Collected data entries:

────────────────────

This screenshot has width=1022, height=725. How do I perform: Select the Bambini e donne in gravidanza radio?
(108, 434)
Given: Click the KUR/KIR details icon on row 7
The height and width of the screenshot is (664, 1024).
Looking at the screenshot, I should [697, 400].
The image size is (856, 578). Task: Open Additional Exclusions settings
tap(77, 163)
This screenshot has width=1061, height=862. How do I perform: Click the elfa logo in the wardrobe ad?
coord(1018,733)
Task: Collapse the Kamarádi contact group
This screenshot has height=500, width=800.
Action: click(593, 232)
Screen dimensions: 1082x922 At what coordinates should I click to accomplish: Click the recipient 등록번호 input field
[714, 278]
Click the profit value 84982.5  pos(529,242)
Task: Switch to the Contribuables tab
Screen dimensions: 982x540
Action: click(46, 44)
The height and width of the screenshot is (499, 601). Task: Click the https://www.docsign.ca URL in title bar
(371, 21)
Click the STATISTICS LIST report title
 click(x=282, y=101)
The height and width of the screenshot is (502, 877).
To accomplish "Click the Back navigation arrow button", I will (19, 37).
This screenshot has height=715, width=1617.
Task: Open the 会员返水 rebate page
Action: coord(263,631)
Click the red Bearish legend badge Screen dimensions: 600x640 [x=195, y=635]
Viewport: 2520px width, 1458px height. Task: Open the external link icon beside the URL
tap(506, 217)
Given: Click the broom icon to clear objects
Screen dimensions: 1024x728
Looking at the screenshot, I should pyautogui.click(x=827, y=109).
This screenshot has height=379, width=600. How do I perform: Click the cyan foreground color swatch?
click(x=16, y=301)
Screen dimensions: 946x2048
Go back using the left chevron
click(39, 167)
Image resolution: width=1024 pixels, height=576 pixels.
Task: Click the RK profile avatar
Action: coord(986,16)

────────────────────

### Exercise details
Give the number of lines in the entries that hold the string "Given", and add nothing else.

### Answer below
2